Lymphatic Filariasis can be diagnosed clinically and through laboratory techniques.
Demonstration of microfilarae in the peripheral blood
Collection of blood specimen
The microfilariae that cause lymphatic filariasis circulate in the blood at night (nocturnal periodicity). So the optimal time for drawing blood to detect nocturnal periodic W. bancrofti infections is between 10 pm to 4 am. Blood used to detect subperiodic W. bancrofti may be drawn anytime.
Sites of blood collection: Finger prick, earlobe or venous blood (using EDTA anticoagulant)
Thick blood smear: The standard method for diagnosing active infection is the identification of microfilariae in a blood smear (multiple thin and thick blood smear) by microscopic examination. Blood collection should be done at night to coincide with the appearance of the microfilariae, and a thick smear should be made and stained with Giemsa or hematoxylin and eosin. Giemsa stain does not stain the microfilarial sheath adequately. Sheathed microfilariae often lose their sheath when drying on thick films. At least 2 thick smears and 2 thin smears must be prepared.
For increased sensitivity, concentration techniques can be used.
- Thin blood smear: Examination of a thin blood film for microfilariae should include low-power review of the entire film, not just the feathered edge.
- Membrane filtration method: It is the concentration technique used to trap microfilariae on the polycarbonate filter after red blood cells are lysed. 1-2 ml intravenous blood filtered through 3µm pore size membrane filter and the filter paper may be examined directly on a microscope slide (filters are transparent when wet).
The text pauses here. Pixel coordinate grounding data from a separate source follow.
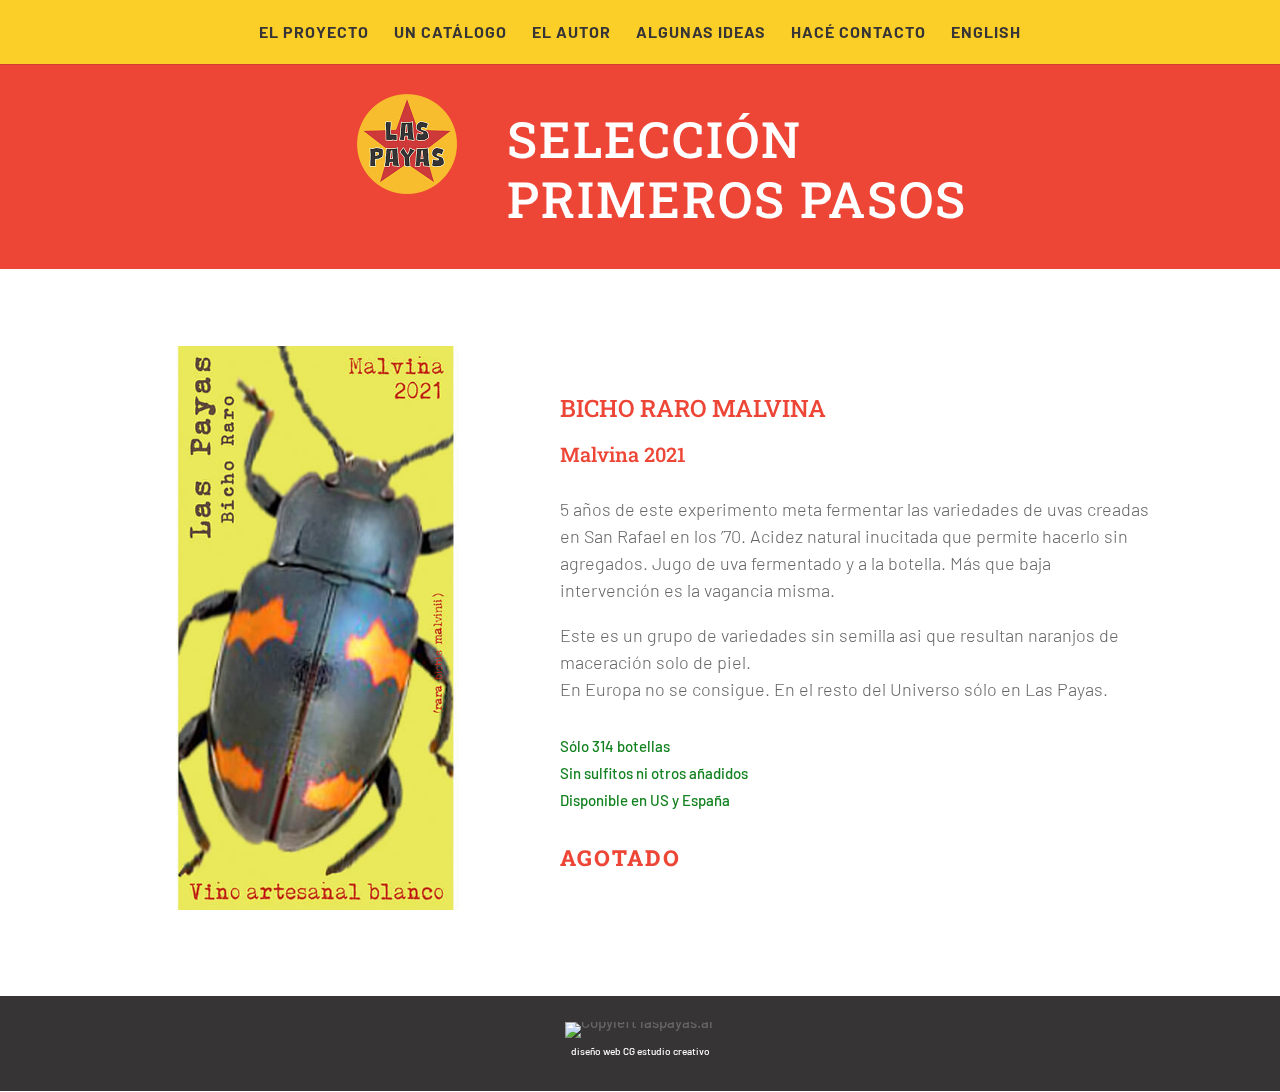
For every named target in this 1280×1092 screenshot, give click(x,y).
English (986, 33)
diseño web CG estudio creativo (640, 1051)
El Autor (571, 33)
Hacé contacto (858, 33)
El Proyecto (314, 33)
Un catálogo (450, 33)
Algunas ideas (701, 33)
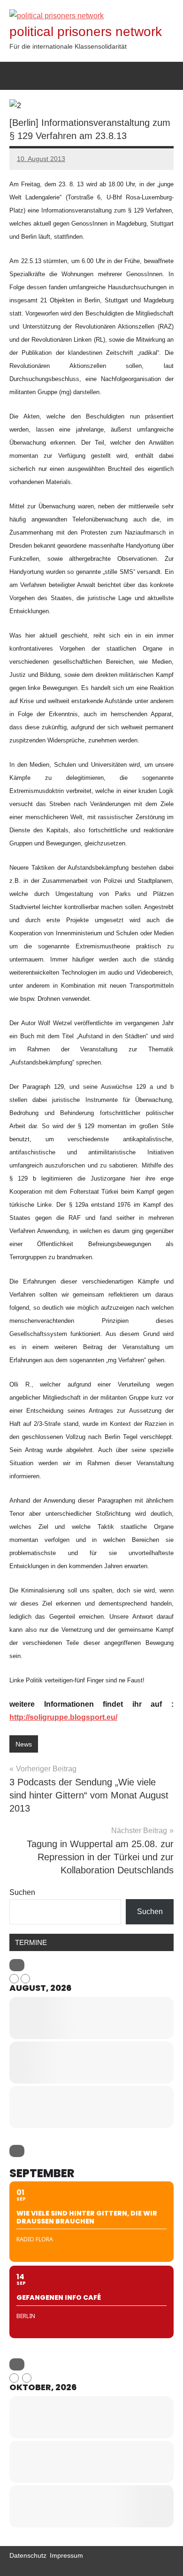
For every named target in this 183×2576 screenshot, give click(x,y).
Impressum (66, 2555)
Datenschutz (27, 2555)
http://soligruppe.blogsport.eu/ (63, 1717)
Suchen (22, 1892)
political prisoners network (85, 31)
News (23, 1744)
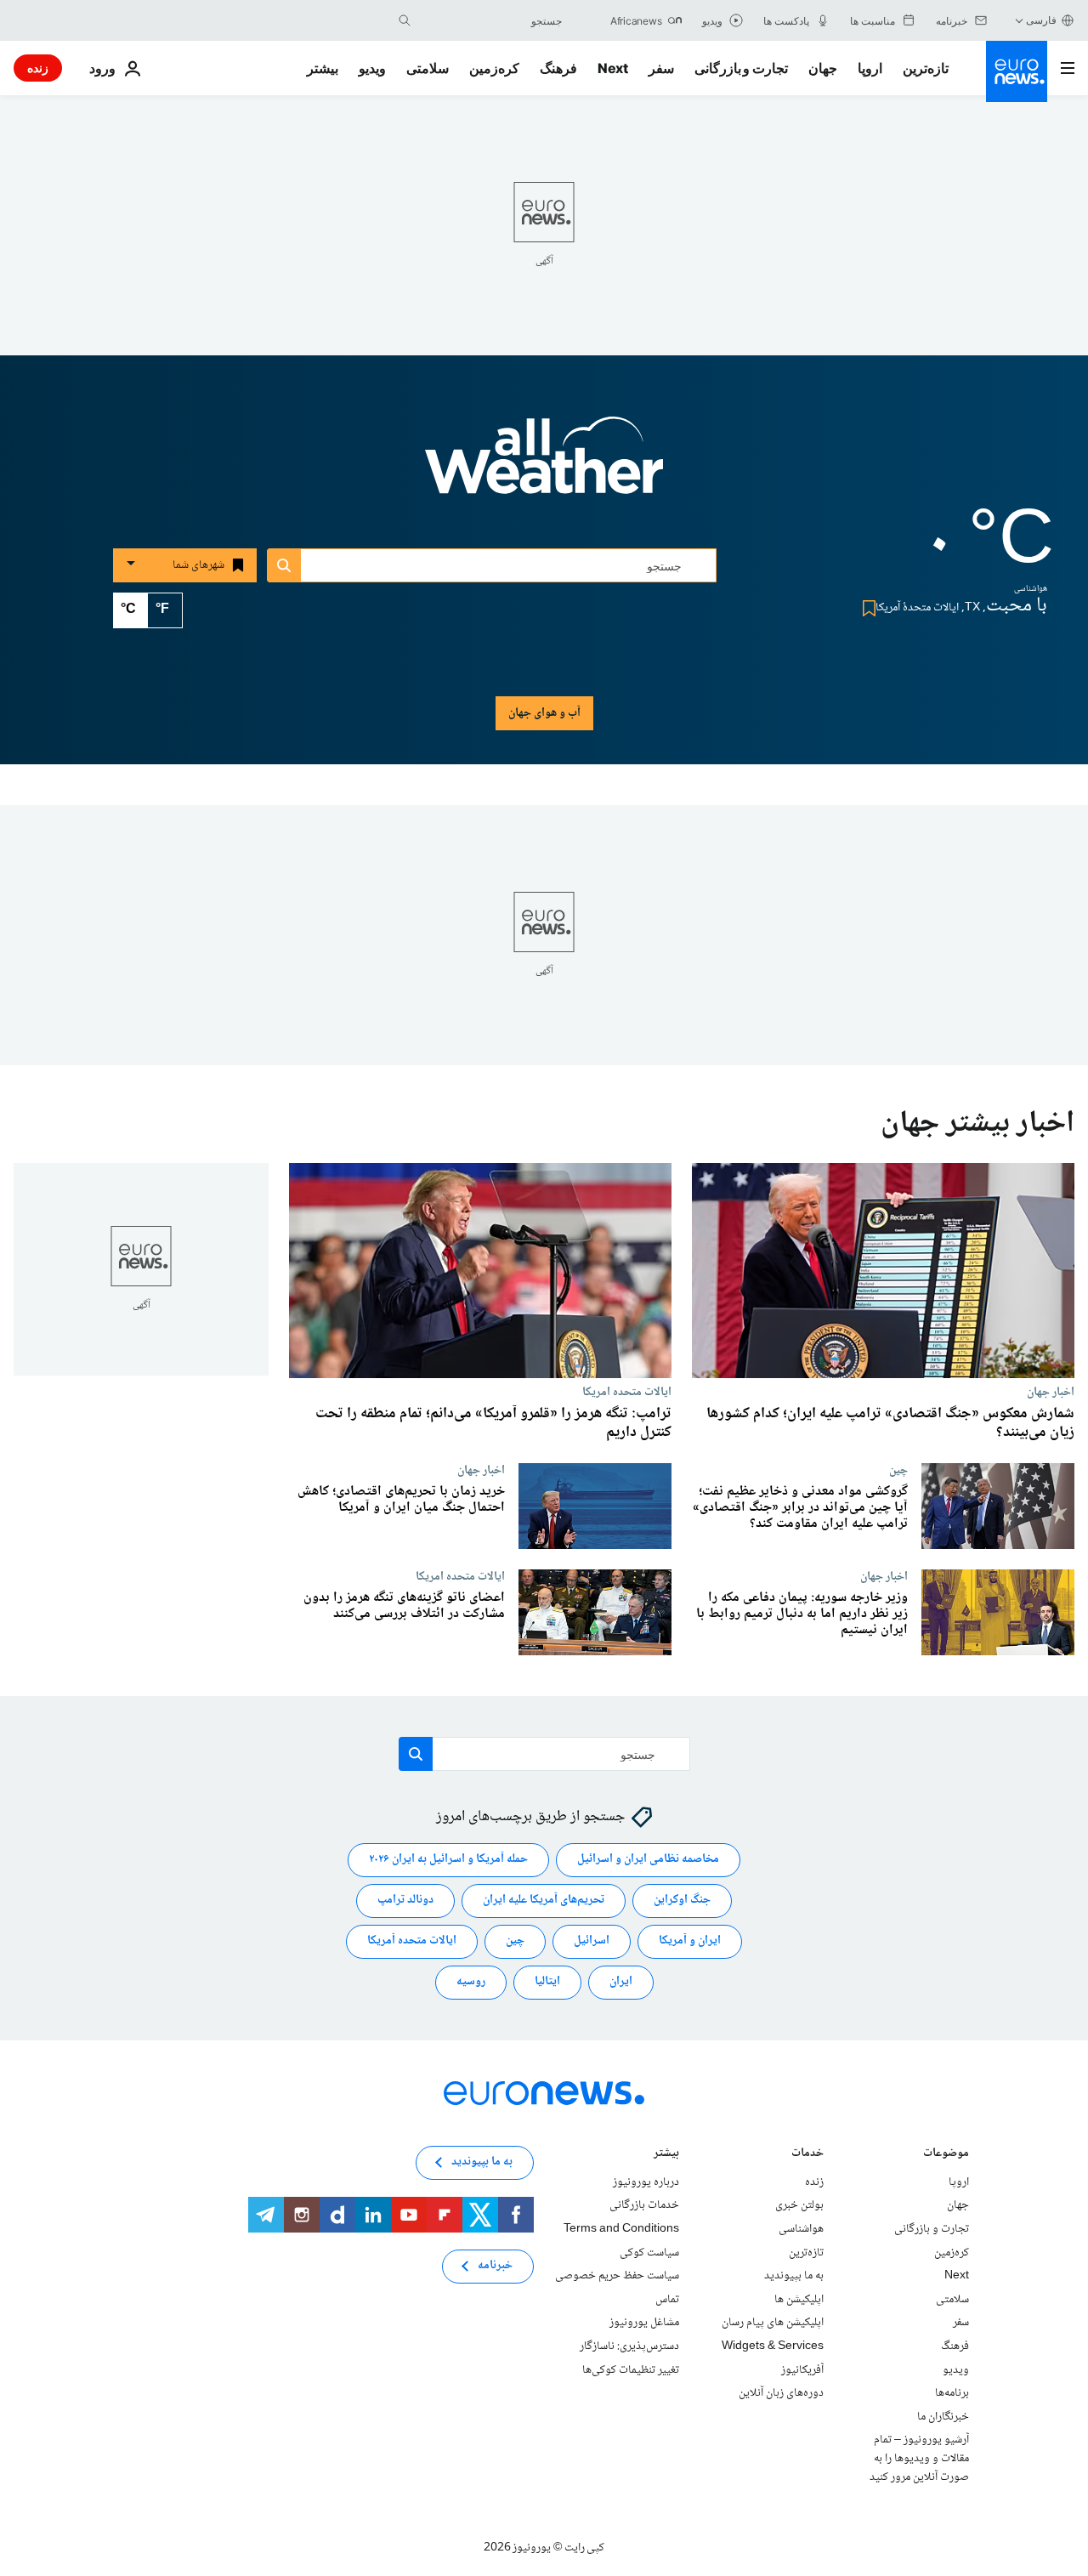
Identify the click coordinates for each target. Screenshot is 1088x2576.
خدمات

- DEC (Diethylcarbamazine) provocative test (2mg/Kg): It may be somewhat impractical to obtain blood from a patient at late night at that condition DEC provocation test is done to bring microfilariae in the periphery during day time. After consuming DEC, microfilariae enter into the peripheral blood in day time within 30 – 45 minutes.
Quantitative Blood Count (QBC):
Filarial infection can be diagnosed rapidly by the detection of microfilaria using a microhematocrit tube coated with acridine orange. QBC will identify the microfilariae and will help in studying the morphology. Though quick it is not sensitive than blood smear examination. Major disadvantage of QBC method is the necessity of the fluorescence microscope.
Immuno Chromatographic Test (ICT): Antigen detection assay can be done by Card test and through ELISA. Circulating Filarial Antigen detection is regarded as “Gold Standard” for diagnosing Wuchereria bancrofti infection. Specificity is near complete, sensitivity is greater than all other parasite detection assays, will detect antigen in amicrofilaraemic as well as with clinical manifestations like lymphoedema, elephantiasis.
Serological tests: Wide varieties of serological tests are available for diagnostic and epidemiological purposes. Serologic techniques provide an alternative to microscopic detection of microfilariae for the diagnosis of lymphatic filariasis.
Patients with active filarial infection typically have elevated levels of antifilarial IgG4 in the blood and these can be detected using routine assays. The detection of IgG4 antibodies also reduces the cross reactivity of non-filarial antibodies.
IgG2 level appears to be increased in patients with elephantiasis.
Limitation: Except for patients not native to the area of endemicity, immunodiagnostic tests are of limited value.
PCR Amplification methods:
PCR assays are useful diagnostic tools for lymphatic filariasis as they can discriminate between past and present infection and can be used to monitor therapy and to detect and differentiate multiple filarial infections. Currently these procedures are often limited to research facilities.
Ultrasonography using a 7.5 MHz or 10 MHz probe can locate and visualize the movements of living adult worms of W.b. in the scrotal lymphatics of asymptomatic males with microfilaraemia. The constant thrashing movements described as “Filaria dance sign” can be visualized.
X-ray are helpful in the diagnosis of Tropical pulmonary eosinophilia. X-ray picture will show interstial thickening, diffused nodular mottling.
Haematology : Increase in eosinophil count. Patients with tropical pulmonary eosinophilia have a marked IgE response in addition to elevated eosinophilia.